What you need to do - Would you go through the records below and copy each line with the string "sidebar"?

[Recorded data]
Start of Block
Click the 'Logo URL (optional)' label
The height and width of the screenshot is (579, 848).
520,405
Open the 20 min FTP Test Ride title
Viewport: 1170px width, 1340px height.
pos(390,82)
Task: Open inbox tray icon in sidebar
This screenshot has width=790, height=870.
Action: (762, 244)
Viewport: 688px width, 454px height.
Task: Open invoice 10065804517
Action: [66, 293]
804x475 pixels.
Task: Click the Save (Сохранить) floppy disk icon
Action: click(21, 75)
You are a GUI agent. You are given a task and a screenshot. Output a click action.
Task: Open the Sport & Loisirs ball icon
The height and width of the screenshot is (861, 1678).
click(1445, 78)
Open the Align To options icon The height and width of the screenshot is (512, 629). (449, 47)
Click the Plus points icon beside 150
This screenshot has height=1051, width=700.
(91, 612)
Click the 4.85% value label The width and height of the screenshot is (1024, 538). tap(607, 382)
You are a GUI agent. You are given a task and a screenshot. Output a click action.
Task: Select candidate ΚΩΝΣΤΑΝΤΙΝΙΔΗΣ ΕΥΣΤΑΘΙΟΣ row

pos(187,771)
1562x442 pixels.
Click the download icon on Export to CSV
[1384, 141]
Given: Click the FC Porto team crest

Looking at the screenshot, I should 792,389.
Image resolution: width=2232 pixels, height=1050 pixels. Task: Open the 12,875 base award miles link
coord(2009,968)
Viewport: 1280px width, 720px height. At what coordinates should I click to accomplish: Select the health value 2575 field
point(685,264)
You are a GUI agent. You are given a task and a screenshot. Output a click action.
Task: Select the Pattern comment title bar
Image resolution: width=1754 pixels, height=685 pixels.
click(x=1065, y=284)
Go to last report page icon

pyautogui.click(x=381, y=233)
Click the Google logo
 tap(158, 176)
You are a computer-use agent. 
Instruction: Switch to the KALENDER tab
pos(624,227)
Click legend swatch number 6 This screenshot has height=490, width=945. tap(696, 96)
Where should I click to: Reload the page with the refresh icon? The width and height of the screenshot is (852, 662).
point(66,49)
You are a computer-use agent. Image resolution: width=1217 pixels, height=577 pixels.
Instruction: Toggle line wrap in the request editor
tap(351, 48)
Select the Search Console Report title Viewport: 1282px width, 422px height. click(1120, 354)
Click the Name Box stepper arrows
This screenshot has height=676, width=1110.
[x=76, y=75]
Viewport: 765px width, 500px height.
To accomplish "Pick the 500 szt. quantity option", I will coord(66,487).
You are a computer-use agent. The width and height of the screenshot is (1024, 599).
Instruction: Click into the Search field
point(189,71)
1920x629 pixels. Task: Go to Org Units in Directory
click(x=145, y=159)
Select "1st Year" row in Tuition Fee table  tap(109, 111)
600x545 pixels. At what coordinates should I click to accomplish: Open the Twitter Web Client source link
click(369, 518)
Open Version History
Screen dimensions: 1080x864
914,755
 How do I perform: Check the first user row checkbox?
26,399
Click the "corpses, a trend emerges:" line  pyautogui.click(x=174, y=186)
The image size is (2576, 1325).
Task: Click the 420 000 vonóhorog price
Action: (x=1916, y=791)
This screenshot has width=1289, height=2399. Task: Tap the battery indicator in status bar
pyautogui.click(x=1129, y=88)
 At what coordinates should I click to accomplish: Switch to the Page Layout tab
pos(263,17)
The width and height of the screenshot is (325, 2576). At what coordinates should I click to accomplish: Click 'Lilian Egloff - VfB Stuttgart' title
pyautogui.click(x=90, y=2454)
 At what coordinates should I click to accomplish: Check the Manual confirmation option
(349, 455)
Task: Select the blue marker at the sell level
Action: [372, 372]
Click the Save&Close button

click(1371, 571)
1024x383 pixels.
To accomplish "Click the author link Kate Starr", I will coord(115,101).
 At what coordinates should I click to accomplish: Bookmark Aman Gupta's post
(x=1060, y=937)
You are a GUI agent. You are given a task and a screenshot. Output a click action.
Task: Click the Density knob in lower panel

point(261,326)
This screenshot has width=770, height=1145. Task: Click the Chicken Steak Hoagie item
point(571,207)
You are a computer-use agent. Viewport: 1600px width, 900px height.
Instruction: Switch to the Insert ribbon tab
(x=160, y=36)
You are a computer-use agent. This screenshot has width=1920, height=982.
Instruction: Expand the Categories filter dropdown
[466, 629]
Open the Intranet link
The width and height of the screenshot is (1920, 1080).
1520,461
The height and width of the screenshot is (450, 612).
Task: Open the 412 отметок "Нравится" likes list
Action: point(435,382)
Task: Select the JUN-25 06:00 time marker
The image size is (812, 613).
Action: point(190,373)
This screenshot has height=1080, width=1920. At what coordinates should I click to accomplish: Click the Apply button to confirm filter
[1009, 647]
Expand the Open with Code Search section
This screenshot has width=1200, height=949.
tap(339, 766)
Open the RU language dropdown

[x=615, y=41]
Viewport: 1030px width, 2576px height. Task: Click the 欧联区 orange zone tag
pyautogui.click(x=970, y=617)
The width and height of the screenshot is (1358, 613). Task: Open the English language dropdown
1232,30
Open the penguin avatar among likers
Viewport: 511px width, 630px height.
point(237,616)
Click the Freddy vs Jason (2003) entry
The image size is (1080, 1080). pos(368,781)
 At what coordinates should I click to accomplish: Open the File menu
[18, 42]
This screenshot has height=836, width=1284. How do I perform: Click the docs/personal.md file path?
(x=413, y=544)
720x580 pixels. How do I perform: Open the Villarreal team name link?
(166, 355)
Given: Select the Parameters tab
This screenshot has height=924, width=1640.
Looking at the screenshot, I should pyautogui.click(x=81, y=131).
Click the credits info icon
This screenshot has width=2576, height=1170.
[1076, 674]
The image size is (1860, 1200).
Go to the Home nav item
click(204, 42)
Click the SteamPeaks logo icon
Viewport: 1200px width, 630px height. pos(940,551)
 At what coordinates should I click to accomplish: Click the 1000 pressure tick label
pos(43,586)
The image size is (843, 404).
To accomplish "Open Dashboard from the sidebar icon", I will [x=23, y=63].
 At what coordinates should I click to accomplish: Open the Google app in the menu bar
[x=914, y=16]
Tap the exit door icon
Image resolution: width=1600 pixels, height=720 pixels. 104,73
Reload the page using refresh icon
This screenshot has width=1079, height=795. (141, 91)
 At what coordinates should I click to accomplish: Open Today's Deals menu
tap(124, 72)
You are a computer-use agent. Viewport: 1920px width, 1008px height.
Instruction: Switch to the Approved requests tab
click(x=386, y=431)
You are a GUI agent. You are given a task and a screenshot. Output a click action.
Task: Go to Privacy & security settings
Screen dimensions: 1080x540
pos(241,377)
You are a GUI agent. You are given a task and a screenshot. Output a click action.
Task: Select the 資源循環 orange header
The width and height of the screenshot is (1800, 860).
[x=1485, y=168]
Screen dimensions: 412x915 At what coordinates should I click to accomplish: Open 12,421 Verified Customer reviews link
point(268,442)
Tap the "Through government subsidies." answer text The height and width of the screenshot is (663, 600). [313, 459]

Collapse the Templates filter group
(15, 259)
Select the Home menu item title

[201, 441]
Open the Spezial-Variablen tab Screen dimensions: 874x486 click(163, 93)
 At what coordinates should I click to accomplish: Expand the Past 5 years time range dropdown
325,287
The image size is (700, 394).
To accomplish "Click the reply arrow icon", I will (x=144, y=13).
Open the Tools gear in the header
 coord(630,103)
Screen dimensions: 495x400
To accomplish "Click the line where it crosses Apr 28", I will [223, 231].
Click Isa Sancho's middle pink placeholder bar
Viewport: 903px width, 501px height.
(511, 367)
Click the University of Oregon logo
End of Block
Output -
Task: Open inbox tray icon in sidebar
To accomplish "Open Dashboard from the sidebar icon", I will [x=23, y=63].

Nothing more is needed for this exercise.